PROBLEM
Print the listing again exactly, leaving nothing out.

GIVEN INFORMATION
※

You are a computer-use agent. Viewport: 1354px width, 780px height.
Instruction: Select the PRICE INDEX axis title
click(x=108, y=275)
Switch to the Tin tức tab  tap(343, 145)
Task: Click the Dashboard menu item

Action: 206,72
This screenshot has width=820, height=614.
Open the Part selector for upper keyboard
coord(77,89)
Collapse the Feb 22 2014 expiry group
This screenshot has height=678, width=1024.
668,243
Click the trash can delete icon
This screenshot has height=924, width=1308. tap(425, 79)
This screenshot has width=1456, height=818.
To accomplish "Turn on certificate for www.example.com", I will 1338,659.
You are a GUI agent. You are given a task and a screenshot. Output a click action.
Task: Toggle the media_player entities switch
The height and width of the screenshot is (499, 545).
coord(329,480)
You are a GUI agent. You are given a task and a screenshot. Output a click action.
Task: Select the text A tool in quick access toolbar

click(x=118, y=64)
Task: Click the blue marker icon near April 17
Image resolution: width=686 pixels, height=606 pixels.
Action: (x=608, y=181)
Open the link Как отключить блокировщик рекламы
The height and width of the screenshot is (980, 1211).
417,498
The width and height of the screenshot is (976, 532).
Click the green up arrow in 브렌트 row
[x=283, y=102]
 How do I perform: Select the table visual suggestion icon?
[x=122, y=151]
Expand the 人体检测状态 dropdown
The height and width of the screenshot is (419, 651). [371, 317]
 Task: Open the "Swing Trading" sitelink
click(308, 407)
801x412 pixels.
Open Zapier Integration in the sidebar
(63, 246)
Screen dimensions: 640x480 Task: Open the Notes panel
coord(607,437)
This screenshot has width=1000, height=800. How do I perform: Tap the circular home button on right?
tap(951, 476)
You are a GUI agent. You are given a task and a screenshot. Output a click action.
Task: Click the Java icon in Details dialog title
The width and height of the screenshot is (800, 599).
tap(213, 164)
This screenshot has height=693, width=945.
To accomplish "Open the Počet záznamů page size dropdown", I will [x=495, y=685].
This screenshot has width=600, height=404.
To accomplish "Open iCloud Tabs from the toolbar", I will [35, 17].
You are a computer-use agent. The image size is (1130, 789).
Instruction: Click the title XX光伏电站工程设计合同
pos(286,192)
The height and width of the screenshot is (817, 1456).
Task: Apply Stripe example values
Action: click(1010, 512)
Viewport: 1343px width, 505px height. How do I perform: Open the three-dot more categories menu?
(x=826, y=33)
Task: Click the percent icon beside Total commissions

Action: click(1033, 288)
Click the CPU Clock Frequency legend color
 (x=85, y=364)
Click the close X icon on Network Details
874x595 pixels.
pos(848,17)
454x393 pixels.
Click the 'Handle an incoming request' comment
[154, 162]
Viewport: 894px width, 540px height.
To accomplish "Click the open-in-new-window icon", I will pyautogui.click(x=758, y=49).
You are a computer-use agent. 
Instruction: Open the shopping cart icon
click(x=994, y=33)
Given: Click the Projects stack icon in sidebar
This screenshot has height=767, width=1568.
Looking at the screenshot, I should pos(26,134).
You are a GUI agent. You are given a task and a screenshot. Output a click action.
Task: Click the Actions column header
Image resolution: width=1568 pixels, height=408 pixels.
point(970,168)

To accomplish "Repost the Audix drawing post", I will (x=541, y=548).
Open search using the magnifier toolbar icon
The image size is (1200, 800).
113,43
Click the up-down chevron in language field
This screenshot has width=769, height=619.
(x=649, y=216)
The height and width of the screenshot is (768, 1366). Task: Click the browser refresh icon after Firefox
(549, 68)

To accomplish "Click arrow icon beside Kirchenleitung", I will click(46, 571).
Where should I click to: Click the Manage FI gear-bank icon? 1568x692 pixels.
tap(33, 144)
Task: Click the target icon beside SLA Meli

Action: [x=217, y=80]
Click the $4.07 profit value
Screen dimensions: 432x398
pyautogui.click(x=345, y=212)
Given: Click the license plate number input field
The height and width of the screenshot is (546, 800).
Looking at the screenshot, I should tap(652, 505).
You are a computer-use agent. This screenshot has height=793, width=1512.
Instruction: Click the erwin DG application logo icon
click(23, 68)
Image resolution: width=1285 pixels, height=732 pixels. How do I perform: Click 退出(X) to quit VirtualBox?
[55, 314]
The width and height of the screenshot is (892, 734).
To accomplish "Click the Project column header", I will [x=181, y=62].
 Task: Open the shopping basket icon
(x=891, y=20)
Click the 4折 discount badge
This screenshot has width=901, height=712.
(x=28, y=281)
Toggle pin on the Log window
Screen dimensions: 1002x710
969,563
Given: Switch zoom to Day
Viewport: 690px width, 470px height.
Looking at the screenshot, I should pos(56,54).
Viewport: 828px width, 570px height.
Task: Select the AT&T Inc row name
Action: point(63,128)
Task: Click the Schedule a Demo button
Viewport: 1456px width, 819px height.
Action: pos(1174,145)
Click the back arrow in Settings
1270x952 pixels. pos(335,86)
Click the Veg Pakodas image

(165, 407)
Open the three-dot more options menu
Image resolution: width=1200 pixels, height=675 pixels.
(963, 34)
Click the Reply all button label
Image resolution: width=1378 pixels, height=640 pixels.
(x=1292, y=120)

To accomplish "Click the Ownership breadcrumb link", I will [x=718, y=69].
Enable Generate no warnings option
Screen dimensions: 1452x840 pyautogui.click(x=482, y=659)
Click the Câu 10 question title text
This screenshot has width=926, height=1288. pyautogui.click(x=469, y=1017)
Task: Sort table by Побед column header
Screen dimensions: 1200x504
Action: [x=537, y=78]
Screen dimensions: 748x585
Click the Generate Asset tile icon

※

ANSWER TO THIS EXERCISE
You are a computer-use agent. Viewport: 1354px width, 780px height.
Instruction: Select the PRICE INDEX axis title
click(x=108, y=275)
Switch to the Tin tức tab  tap(343, 145)
Task: Click the Dashboard menu item

Action: 206,72
This screenshot has width=820, height=614.
Open the Part selector for upper keyboard
coord(77,89)
Collapse the Feb 22 2014 expiry group
This screenshot has height=678, width=1024.
668,243
Click the trash can delete icon
This screenshot has height=924, width=1308. tap(425, 79)
This screenshot has width=1456, height=818.
To accomplish "Turn on certificate for www.example.com", I will 1338,659.
You are a GUI agent. You are given a task and a screenshot. Output a click action.
Task: Toggle the media_player entities switch
The height and width of the screenshot is (499, 545).
coord(329,480)
You are a GUI agent. You are given a task and a screenshot. Output a click action.
Task: Select the text A tool in quick access toolbar

click(x=118, y=64)
Task: Click the blue marker icon near April 17
Image resolution: width=686 pixels, height=606 pixels.
Action: (x=608, y=181)
Open the link Как отключить блокировщик рекламы
The height and width of the screenshot is (980, 1211).
417,498
The width and height of the screenshot is (976, 532).
Click the green up arrow in 브렌트 row
[x=283, y=102]
 How do I perform: Select the table visual suggestion icon?
[x=122, y=151]
Expand the 人体检测状态 dropdown
The height and width of the screenshot is (419, 651). [371, 317]
 Task: Open the "Swing Trading" sitelink
click(308, 407)
801x412 pixels.
Open Zapier Integration in the sidebar
(63, 246)
Screen dimensions: 640x480 Task: Open the Notes panel
coord(607,437)
This screenshot has width=1000, height=800. How do I perform: Tap the circular home button on right?
tap(951, 476)
You are a GUI agent. You are given a task and a screenshot. Output a click action.
Task: Click the Java icon in Details dialog title
The width and height of the screenshot is (800, 599).
tap(213, 164)
This screenshot has height=693, width=945.
To accomplish "Open the Počet záznamů page size dropdown", I will [x=495, y=685].
This screenshot has width=600, height=404.
To accomplish "Open iCloud Tabs from the toolbar", I will [35, 17].
You are a computer-use agent. The image size is (1130, 789).
Instruction: Click the title XX光伏电站工程设计合同
pos(286,192)
The height and width of the screenshot is (817, 1456).
Task: Apply Stripe example values
Action: click(1010, 512)
Viewport: 1343px width, 505px height. How do I perform: Open the three-dot more categories menu?
(x=826, y=33)
Task: Click the percent icon beside Total commissions

Action: click(1033, 288)
Click the CPU Clock Frequency legend color
 (x=85, y=364)
Click the close X icon on Network Details
874x595 pixels.
pos(848,17)
454x393 pixels.
Click the 'Handle an incoming request' comment
[154, 162]
Viewport: 894px width, 540px height.
To accomplish "Click the open-in-new-window icon", I will pyautogui.click(x=758, y=49).
You are a computer-use agent. 
Instruction: Open the shopping cart icon
click(x=994, y=33)
Given: Click the Projects stack icon in sidebar
This screenshot has height=767, width=1568.
Looking at the screenshot, I should pos(26,134).
You are a GUI agent. You are given a task and a screenshot. Output a click action.
Task: Click the Actions column header
Image resolution: width=1568 pixels, height=408 pixels.
point(970,168)

To accomplish "Repost the Audix drawing post", I will (x=541, y=548).
Open search using the magnifier toolbar icon
The image size is (1200, 800).
113,43
Click the up-down chevron in language field
This screenshot has width=769, height=619.
(x=649, y=216)
The height and width of the screenshot is (768, 1366). Task: Click the browser refresh icon after Firefox
(549, 68)

To accomplish "Click arrow icon beside Kirchenleitung", I will click(46, 571).
Where should I click to: Click the Manage FI gear-bank icon? 1568x692 pixels.
tap(33, 144)
Task: Click the target icon beside SLA Meli

Action: [x=217, y=80]
Click the $4.07 profit value
Screen dimensions: 432x398
pyautogui.click(x=345, y=212)
Given: Click the license plate number input field
The height and width of the screenshot is (546, 800).
Looking at the screenshot, I should tap(652, 505).
You are a computer-use agent. This screenshot has height=793, width=1512.
Instruction: Click the erwin DG application logo icon
click(23, 68)
Image resolution: width=1285 pixels, height=732 pixels. How do I perform: Click 退出(X) to quit VirtualBox?
[55, 314]
The width and height of the screenshot is (892, 734).
To accomplish "Click the Project column header", I will [x=181, y=62].
 Task: Open the shopping basket icon
(x=891, y=20)
Click the 4折 discount badge
This screenshot has width=901, height=712.
(x=28, y=281)
Toggle pin on the Log window
Screen dimensions: 1002x710
969,563
Given: Switch zoom to Day
Viewport: 690px width, 470px height.
Looking at the screenshot, I should pos(56,54).
Viewport: 828px width, 570px height.
Task: Select the AT&T Inc row name
Action: point(63,128)
Task: Click the Schedule a Demo button
Viewport: 1456px width, 819px height.
Action: pos(1174,145)
Click the back arrow in Settings
1270x952 pixels. pos(335,86)
Click the Veg Pakodas image

(165, 407)
Open the three-dot more options menu
Image resolution: width=1200 pixels, height=675 pixels.
(963, 34)
Click the Reply all button label
Image resolution: width=1378 pixels, height=640 pixels.
(x=1292, y=120)

To accomplish "Click the Ownership breadcrumb link", I will [x=718, y=69].
Enable Generate no warnings option
Screen dimensions: 1452x840 pyautogui.click(x=482, y=659)
Click the Câu 10 question title text
This screenshot has width=926, height=1288. pyautogui.click(x=469, y=1017)
Task: Sort table by Побед column header
Screen dimensions: 1200x504
Action: [x=537, y=78]
Screen dimensions: 748x585
Click the Generate Asset tile icon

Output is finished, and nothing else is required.